====== SELECTED TEXT

End Of The Week Shorts #64



Today's shorts: Celine And Julie Go Boating (1974), Aparajito (1956), Apur Sansar (1959), The Patriot (2000), The Scent Of Rain & Lightning (2017), The Sweet Hereafter (1997), Summer With Monika (1953)



If you put a gun to my head and asked why this is such a highly acclaimed movie*, I honestly couldn't give you a good answer.

Celine and Julie Go Boating is a nonsense film (technically; it means to resemble Alice In Wonderland to a degree) about two women who find each other seemingly through magic and who get lost in each other's lies and pseudo-psychedelic imaginings. No entertainment or meaning is produced from the unending sequences of laziness and mindless laughing as there is no substantial drama and characterisation; there is no real reasoning in the narrative, nor is there true emotion. What little this does say or do is lost in the folds of its meandering 193 minute long narrative, and so this ends without affect, just feeling like a big waste of time a little reminiscent of 1966's Daisies, merely more bloated and alien.

*If that fateful day does come, has anyone got an answer that'd save my life?

============
====== DATASET ENTRIES

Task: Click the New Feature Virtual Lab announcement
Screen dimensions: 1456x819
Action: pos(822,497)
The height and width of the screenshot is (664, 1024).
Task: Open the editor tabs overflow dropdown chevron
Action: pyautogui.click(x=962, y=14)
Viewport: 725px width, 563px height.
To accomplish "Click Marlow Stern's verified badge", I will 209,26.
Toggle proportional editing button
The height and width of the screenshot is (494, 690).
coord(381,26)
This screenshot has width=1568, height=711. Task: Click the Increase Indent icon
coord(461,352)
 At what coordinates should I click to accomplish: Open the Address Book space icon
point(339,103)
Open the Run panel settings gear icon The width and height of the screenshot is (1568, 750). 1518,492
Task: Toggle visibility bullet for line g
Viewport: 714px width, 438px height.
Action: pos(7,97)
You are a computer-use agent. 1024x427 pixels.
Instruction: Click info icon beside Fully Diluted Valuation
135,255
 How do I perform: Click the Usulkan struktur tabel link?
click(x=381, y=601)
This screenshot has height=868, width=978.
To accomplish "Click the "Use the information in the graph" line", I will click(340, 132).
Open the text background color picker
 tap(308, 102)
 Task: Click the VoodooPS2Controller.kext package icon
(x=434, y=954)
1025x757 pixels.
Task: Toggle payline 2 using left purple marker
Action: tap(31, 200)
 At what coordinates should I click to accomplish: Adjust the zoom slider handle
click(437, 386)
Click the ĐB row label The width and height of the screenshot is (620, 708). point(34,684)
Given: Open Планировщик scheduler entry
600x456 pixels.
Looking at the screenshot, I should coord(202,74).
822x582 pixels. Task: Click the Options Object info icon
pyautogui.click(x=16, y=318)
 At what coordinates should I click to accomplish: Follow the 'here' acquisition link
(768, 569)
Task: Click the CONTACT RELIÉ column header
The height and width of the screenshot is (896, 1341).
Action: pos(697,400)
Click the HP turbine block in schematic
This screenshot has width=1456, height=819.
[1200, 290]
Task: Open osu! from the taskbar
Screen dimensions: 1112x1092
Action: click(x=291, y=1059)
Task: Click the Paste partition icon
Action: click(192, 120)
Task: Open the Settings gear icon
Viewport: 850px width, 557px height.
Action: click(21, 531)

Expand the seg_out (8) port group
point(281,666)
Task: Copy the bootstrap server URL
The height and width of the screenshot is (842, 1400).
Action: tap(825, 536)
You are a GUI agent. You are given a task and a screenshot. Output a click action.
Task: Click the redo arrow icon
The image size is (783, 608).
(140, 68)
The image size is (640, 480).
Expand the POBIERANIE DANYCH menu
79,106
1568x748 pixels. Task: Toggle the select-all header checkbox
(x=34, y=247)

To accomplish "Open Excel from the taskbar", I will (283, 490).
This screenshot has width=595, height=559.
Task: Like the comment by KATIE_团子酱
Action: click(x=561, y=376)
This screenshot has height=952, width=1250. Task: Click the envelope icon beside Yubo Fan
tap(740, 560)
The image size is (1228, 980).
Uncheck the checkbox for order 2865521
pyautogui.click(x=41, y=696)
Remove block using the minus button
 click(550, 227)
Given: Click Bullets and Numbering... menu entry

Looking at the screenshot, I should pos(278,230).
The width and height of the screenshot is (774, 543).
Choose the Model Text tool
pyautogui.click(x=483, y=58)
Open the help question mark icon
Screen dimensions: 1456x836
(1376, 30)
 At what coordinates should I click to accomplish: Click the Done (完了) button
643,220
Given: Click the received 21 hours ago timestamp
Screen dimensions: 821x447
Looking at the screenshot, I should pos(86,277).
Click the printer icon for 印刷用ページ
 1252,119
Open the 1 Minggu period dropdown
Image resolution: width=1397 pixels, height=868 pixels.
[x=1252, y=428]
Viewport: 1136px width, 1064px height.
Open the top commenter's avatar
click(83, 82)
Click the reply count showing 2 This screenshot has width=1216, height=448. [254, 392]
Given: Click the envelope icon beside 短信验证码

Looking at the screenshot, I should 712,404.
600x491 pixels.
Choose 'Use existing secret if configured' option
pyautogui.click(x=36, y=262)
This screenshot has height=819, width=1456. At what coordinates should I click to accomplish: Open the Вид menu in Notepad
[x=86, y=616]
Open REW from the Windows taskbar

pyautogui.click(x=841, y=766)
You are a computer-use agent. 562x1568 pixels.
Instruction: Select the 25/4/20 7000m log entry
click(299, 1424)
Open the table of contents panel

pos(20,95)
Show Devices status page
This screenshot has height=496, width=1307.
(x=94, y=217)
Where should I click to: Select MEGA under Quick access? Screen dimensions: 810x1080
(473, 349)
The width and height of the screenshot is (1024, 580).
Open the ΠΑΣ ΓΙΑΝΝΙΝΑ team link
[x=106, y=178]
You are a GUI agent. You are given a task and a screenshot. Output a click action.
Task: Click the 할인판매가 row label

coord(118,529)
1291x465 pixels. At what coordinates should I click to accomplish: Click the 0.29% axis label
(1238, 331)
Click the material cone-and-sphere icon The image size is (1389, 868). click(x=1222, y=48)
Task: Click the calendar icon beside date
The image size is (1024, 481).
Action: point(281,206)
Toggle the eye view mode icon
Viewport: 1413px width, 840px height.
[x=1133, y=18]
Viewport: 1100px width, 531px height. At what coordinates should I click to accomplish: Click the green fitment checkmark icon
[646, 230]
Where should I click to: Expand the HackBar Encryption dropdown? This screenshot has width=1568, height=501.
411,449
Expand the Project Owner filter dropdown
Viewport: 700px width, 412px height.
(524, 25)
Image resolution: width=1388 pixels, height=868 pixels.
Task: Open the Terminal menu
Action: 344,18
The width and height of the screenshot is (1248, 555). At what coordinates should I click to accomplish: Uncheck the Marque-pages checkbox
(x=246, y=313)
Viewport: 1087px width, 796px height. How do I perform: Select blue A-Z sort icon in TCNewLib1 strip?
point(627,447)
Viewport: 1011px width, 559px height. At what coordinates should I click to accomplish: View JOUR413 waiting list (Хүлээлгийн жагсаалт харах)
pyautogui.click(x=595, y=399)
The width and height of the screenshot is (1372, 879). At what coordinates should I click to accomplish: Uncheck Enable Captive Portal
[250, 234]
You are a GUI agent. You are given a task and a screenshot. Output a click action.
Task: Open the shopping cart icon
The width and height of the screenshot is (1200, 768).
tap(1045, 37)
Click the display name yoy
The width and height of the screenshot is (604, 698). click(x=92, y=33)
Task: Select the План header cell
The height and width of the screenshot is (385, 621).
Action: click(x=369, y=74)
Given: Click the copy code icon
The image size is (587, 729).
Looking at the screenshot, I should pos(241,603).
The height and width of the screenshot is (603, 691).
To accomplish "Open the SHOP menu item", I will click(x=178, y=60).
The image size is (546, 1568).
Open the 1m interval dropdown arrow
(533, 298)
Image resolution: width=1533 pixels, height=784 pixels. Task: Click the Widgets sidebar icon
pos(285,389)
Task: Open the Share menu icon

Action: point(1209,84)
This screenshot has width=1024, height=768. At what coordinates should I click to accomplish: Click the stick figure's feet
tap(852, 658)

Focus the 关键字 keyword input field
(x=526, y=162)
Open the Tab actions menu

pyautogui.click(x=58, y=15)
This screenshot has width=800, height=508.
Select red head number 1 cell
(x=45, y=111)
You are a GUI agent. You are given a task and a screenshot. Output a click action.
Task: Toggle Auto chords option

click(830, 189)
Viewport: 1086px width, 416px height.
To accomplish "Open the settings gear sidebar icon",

============

Answer these from the film review:
(a) How many minutes long does the review say the narrative of Celine and Julie Go Boating runs?
(b) Which 1966 film does the review say this one is a little reminiscent of?
(c) According to the review, what work does the film mean to resemble to a degree?

(a) 193 minutes
(b) Daisies
(c) Alice In Wonderland